このブログは、株式会社ソラコム様が提供する「SORACOM Flux」の強力な機能と、その具体的な活用方法についてご紹介します。
SORACOM Fluxを初めて使う方や興味を持たれた方に向けて作成しました!
本ブログを通して、SORACOM Fluxの概要や具体的なシステムの構築方法を習得しましょう!
🔷そもそも「SORACOM Flux」とは?
そもそも「SORACOM Flux」とは何か、疑問をお持ちの方に向けて、本記事ではその概要を簡単に解説していきます。
■SORACOM Fluxとは
株式会社ソラコム様が提供している「ローコードIoTアプリケーション」というサービスになります。
専門的なプログラミング知識が無くても、ブラウザ上での操作によってIoTアプリケーションを構築することができるんですね!まるでパズルを組み立てるように、直感的な操作でシステムを構築できます。
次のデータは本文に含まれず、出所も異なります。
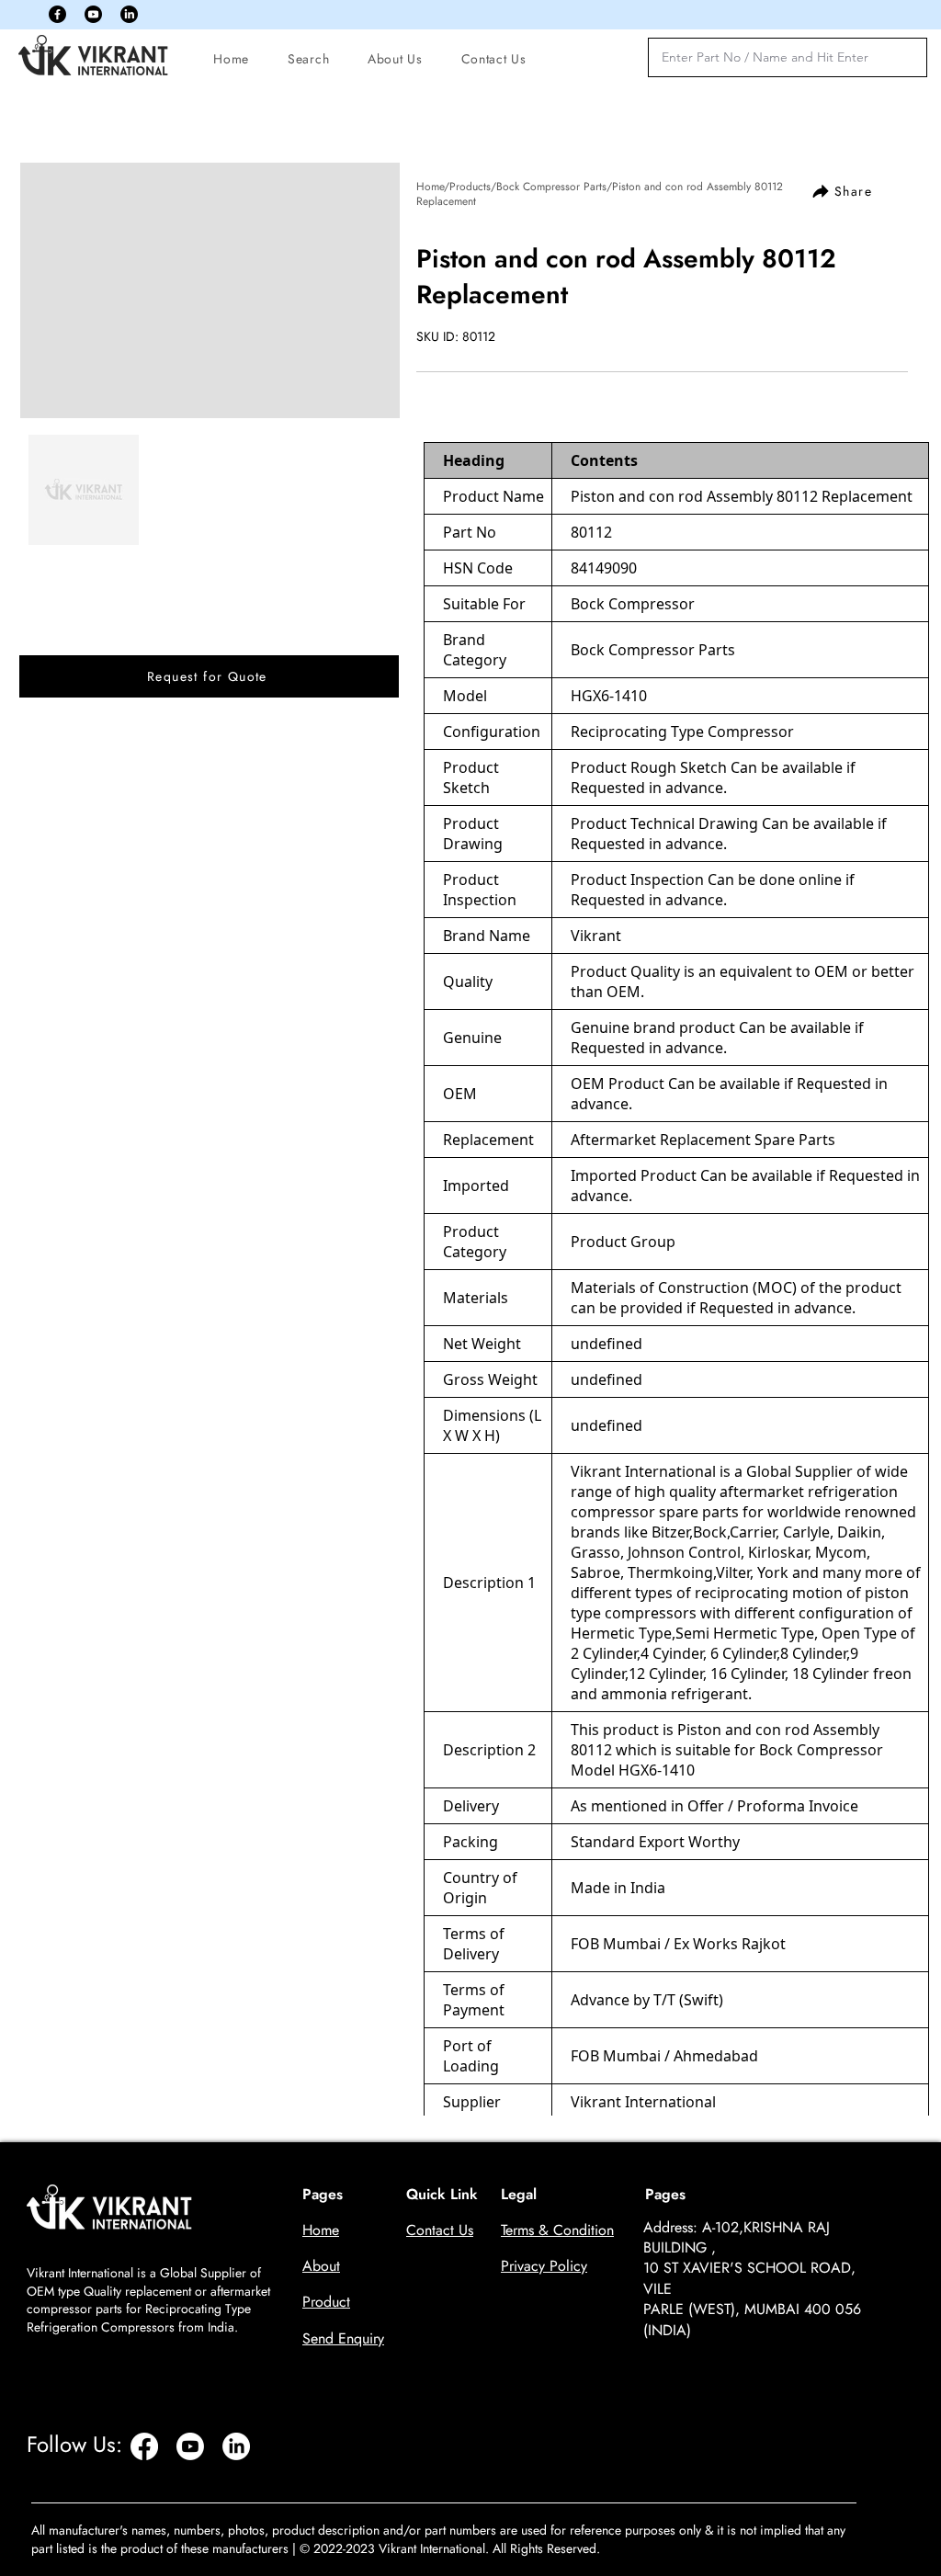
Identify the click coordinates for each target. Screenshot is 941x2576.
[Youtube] (93, 14)
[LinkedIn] (129, 14)
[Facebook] (57, 14)
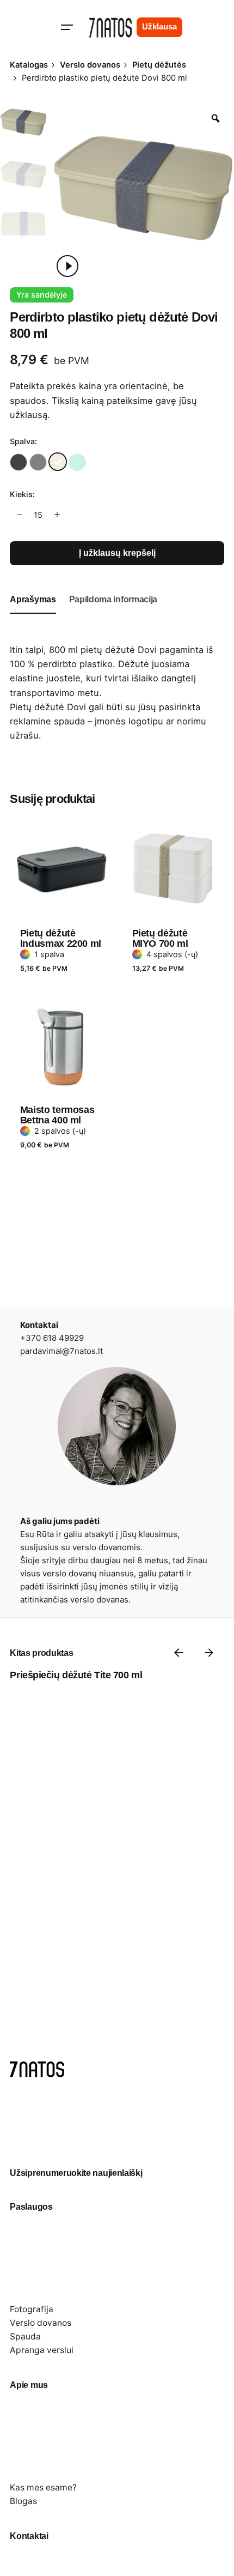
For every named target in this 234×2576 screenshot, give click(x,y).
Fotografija (31, 2309)
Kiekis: (22, 494)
左の作業ではプログラミング言語を直接使い、全てのソースコードをゼロから記述する手法です。なので、まずは「ブロックを作る作業」からしなければなりません。
しかし、ローコード開発では既に「ブロックが用意されている」状態なので後はブロックを組み立てるだけ!なんですね。
🔳用意するもの
◇ハードウェア
・ATOM Cam2(カメラ)

➡ATOM Cam2は、IP67の防塵防水に対応し、カラーナイトビジョン機能を持つ高コスパなフルHDネットワークカメラです。屋外設置が可能で、AIによる人物・ペット検知などの高機能も備えています。
詳細リンク
◇サービス
・SORACOM Flux(Developerプラン)
➡ローコードでIoT開発ができるサービス。
詳細リンク
・Soracom Cloud Camera Services ソラカメ(クラウド常時録画ライセンス 7日間)
➡「ソラカメ」は、Wi-Fi 経由でカメラの映像をクラウドに常時録画できるカメラサービス。
詳細リンク
🔥事前知識を入れましょう!
Fluxアプリを作成する上で、主に以下の3つのコンポーネントを使用してブロックを組み合わせていきます。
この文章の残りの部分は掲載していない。